SOURCE DATA:
● ● ●
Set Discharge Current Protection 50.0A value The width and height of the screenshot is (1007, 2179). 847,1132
● ● ●
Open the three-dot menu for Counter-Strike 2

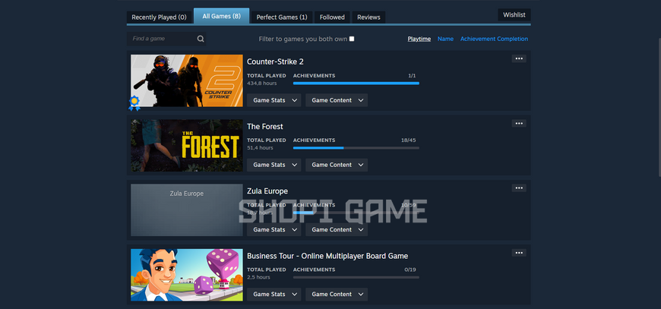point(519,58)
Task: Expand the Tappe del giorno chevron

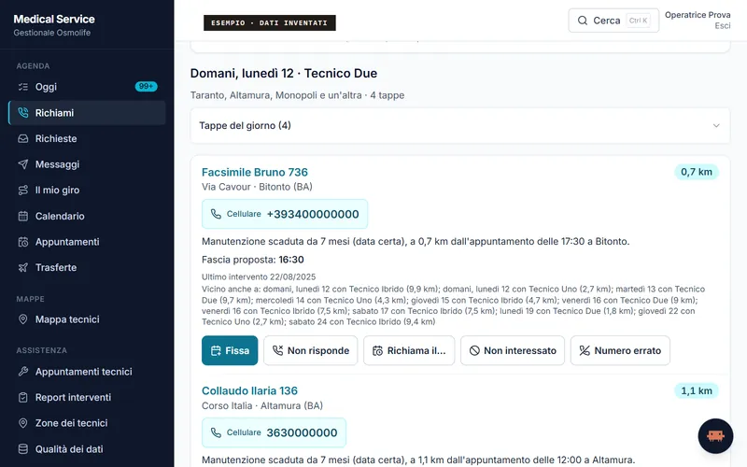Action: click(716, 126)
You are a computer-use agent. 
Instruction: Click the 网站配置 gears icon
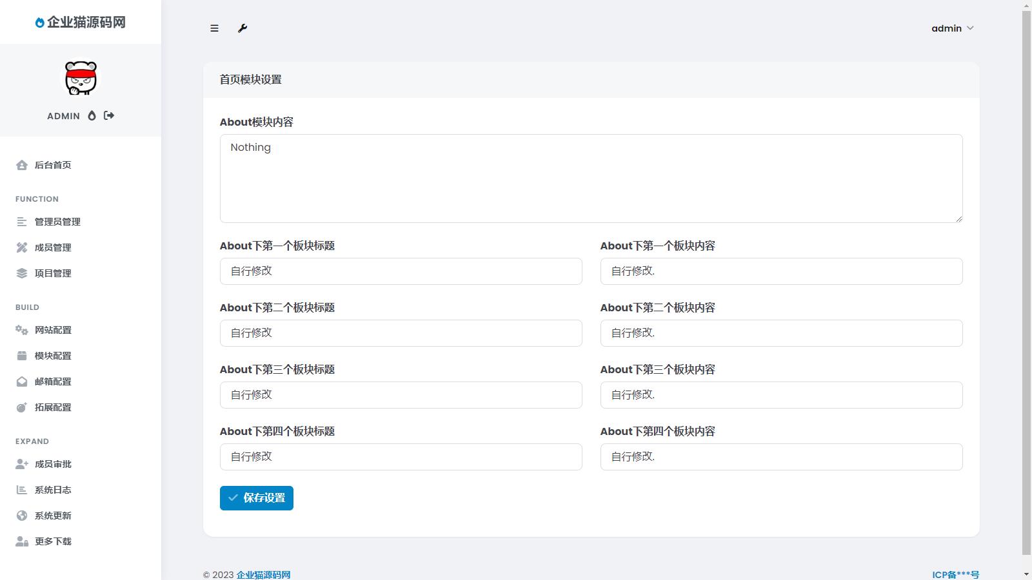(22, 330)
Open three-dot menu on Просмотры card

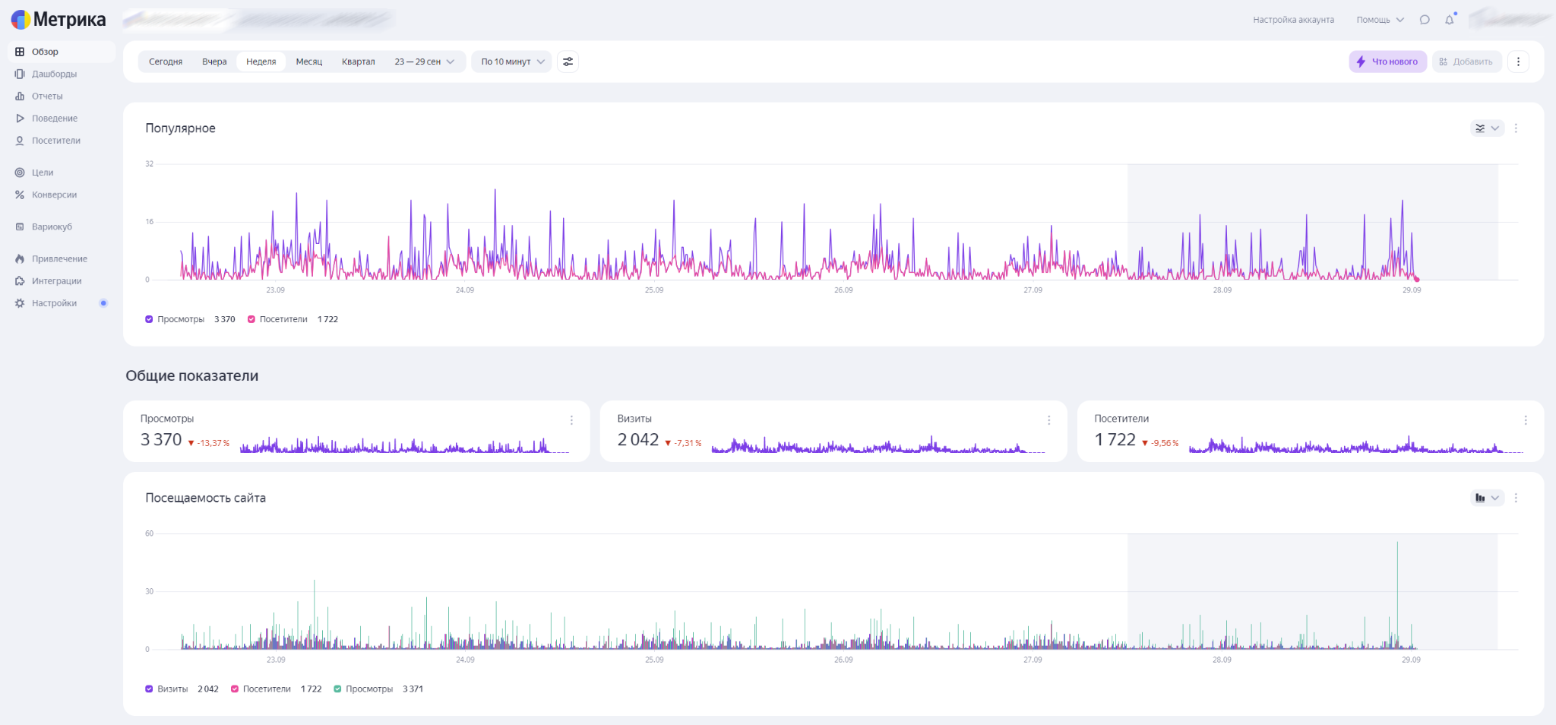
● ● ●
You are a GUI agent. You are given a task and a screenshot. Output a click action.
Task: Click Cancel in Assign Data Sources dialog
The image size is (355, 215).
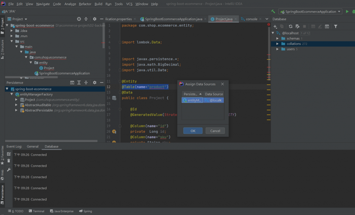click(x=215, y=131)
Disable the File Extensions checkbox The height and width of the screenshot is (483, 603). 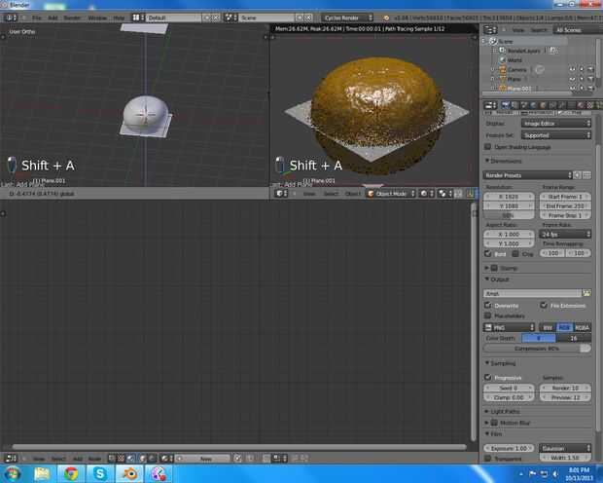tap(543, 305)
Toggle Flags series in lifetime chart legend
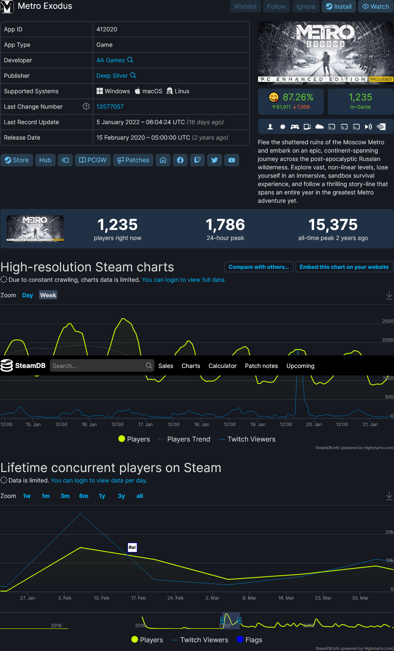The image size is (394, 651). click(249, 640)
● ● ●
WHAT IS REQUIRED: Looking at the listing above, count every line in which the string "agent" appears, and give only that count.

REPLY TO THE TASK: 2